Tim Murray, Newman University Birmingham, ‘Widows’ Money in the Jerusalem Temple: Making Sense of 2 Maccabees 3:10’

The uncertainty of how best to understand 2 Maccabees 3:10 is reflected by the history of the New American Bible translation. Originally rendering the verse to refer to a ‘care fund’ for widows, the revised edition instead referred to a ‘deposit’. The latter is currently the majority view, but this raises historical questions that remain intriguing. This paper will first survey the major contributions to this question and then probe some of the unresolved questions. Finally, it will discuss whether the connection between widows and the temple can contribute anything to our understanding of the various episodes in the gospels that connect the two.
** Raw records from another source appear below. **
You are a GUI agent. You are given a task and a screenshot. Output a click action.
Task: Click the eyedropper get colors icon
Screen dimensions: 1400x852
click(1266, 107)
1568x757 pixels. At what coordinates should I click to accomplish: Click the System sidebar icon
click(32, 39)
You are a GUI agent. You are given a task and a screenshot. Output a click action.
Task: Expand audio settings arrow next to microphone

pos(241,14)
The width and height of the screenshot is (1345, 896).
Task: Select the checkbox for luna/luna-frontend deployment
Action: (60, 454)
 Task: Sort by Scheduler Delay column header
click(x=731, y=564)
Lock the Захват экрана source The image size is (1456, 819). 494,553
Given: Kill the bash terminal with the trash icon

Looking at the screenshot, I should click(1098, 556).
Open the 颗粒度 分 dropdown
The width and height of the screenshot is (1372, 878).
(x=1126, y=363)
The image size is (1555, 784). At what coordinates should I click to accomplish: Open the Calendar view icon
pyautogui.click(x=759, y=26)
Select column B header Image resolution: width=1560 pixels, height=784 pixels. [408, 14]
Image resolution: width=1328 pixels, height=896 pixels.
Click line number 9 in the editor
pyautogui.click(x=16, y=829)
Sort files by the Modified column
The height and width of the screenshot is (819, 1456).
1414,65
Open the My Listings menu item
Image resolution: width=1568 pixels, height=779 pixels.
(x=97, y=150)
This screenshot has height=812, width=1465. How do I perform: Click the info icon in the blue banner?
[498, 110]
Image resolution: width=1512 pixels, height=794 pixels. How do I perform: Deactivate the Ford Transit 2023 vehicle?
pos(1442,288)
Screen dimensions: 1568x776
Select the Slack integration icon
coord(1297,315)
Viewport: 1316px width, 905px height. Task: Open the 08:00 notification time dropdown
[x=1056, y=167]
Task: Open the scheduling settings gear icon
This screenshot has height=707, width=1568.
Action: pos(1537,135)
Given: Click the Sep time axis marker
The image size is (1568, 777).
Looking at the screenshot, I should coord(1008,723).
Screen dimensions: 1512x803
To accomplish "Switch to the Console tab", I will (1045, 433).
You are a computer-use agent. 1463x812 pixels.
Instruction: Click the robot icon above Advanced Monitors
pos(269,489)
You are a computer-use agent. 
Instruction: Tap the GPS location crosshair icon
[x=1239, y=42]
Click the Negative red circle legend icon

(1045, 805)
Nathanael Vette, University of Edinburgh, ‘How Mark Wrote: Scripturalization in the Gospel of Mark and Second Temple Literature’

Devorah Dimant helpfully distinguishes between an expositional and a compositional use of the Jewish scriptures in Second Temple literature. The former refers to marked citations or allusions which seek to interpret the meaning of the scriptural text, whilst the latter refers to the unmarked use of scriptural material embedded and re-contextualized in a new work. Studies on the use of the Jewish scriptures in the Gospel of Mark have tended to focus on the first kind, the expositional use of scriptural material (i.e. Mk 1:2-3; 4:12; 7:6-7). Instead, this paper will try to understand the compositional use of scriptural material in Mark by looking at two texts from the Second Temple period which similarly use the Jewish scriptures to compose new narrative—a process that I will call scripturalization, following the work of Judith Newman. I will look at three episodes from the Liber Antiquitatum Biblicarum: the use of Dan 3 in the episodes of Abram and the fiery furnace (LAB 6) and Jair and the fiery furnace (LAB 38) and the use of Judg 7 in the episode of Kenaz’s rout of the Amorites with three-hundred men (LAB 27); and one episode from 1 Maccabees: the use of Deut 2:26-36 (cf. Judg 11:19-21) and 20:10-14 in Judas’ siege and slaughter of Ephron (1 Macc 5:45-51). I will then look at episodes in Mark which feature a similar compositional use of the Jewish scriptures: the use of Elijah’s forty-day sojourn in the wilderness and the call of Elisha (1 Kgs 19) in Jesus’ forty-day sojourn in the wilderness and the call of the disciples (Mark 1:12-20); the use of Elisha’s feeding miracle (2 Kgs 4:42-44) in the two feeding miracles of Jesus (Mark 6:35-44; 8:1-9); the use of LXX Esther in the banquet scene in the episode of John the Baptist’s execution (Mark 6:17-29); and the use of various scriptural passages in the Passion Narrative (Mark 14–15). I propose that, together, these examples point to the shared compositional technique of scripturalization: narratives which have been composed using a scriptural episode as a model or by inserting scriptural details into the new narrative. I will conclude by outlining some consequences of this study for Gospel of Mark research and why scripturalization deserves to be studied further in relation to other early Christian literature.